A screenshot from the Library of Congress website

We have aligned a lot of our archive metadata with the Library of Congress Subject Headings, which means all of our archive Linked Data includes links to the id.loc.gov domain. With the Library of Congress servers being shut off those links currently hang. This doesn’t “break” our Linked Open Data, and our archive metadata is still coherent and sensible.  However users of our Linked Open Data will find link rot which is never good, particularly within a technology that is predicated on persistent links.  Its telling when even a seemingly rock-solid organisation such as the Library of Congress can have their website taken down from poor “management”.

A collection with lots of broken references to Library of Congress Subject Heading concepts

We maintain our own copy of the Library of Congress Subject Heading Linked Data, which we downloaded 6 months ago and keep in a triple store.  Not only does that give us security if anything gets turned off again, but we are also able to interrogate the dataset with ease from within our own network, regardless of political wranglings 3000 miles away.  Again, even without resolvable URLs for those Library of Congress Subject Heading concepts, our Linked Open Data is still valid and makes sense, but this event certainly adds support to Martin Doerr’s recommendations in Jordan.

7 thoughts on “One Pitfall of a Linked Open Data World

  1. Hi Michael,
    Nice post following on from what we saw on Tuesday.
    Any chance ADS also has a ‘backup’ for the US Government too?
    Might come in handy once in a while 🙂
    Would be Interesting to learn the criterion by which some of the US Gov ‘legislative’ websites were kept running but obviously the Library of Congress was not considered a priority.
    Best Wishes
    K

    1. I should have given you credit in helping me discover this!

      We do have a sort of “backup” of the data in the form of the 4 million triples associated with the LoC Subject Headings, as do many others i would imagine. The LoC did not have a queryable SPARQL endpoint for that data, so downloading the raw RDF was the only way to interrogate it. This may have been by design, which makes sense in the light of this experience.

  2. Michael, this is a very interesting commentary, but being optimist I would say that the situation you describe is not a pitfall but a strong advantage over the existing or previous alternatives.

    URIs may not resolve to URLs but they are still valid Uniform Resource Identifiers, as you acknowledge. LOC data is not only linked but open, so you can keep a copy of an external resource. If needed, one could setup an id.loc.gov mirror (and possibly even adjust your DNS configuration). This is unprecedented and, I think, much better than the kind of “Semantic Web” that was commonly presented a few years ago, based essentially on a closed world assumption. The real challenge here is to enable easy and quick creation of such mirror networks, trying to avoid centralised systems (e.g. purl.org ‒ in a different area). In the age of cloud computing this shouldn’t be too difficult, at least in theory. What would happen if tomorrow the ADS is shutting down?

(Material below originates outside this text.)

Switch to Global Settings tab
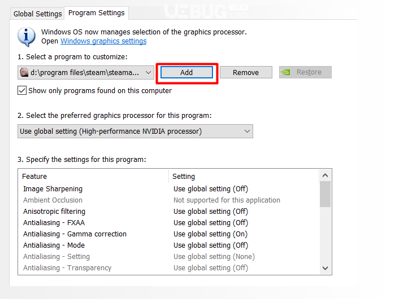This screenshot has width=395, height=303. [37, 14]
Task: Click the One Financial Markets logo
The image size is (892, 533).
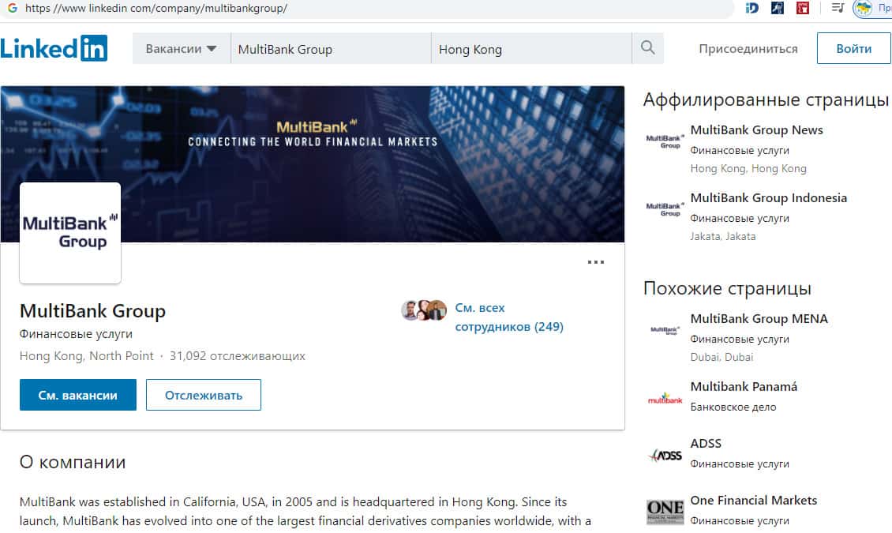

    1. I like your optimism Stefano! You are very right though, the model does not break when a LOD endpoint goes offline, and a LOCKSS approach potentially builds in that redundancy. There’s a fair concern about the potential versioning chaos that creates, but that’s a better problem to have than data extinction.

      The decentralised approach makes much more sense, and Ceri Binding, Holly Wright and me talked a lot about this for the SENESCHAL/Heritage Data LOD. Thankfully we were able to get a purl.org domain for the official Heritage Data concepts.

      As for an ADS shutdown, we have a “preservation” plan and fund for the ADS to ensure the safe migration of our data (this is part of any archive accreditation), which would include our LOD. Dereferencing would remain a potential issue since our domain may not be transferable, but as long as our underlying RDF is widely distributed our data should remain useful.

  3. I wholly agree. To me, joining the British Museum as Development Manager, one of my key points about Linked Open Data is that, while offering a public SPARQL endpoint is a laudable public good, offering the data dumps behind it, with the full set of ontologies on which reasoning relies, is a must. You’ll see this in our up-coming announcement of our revised collections data.

Comments are closed.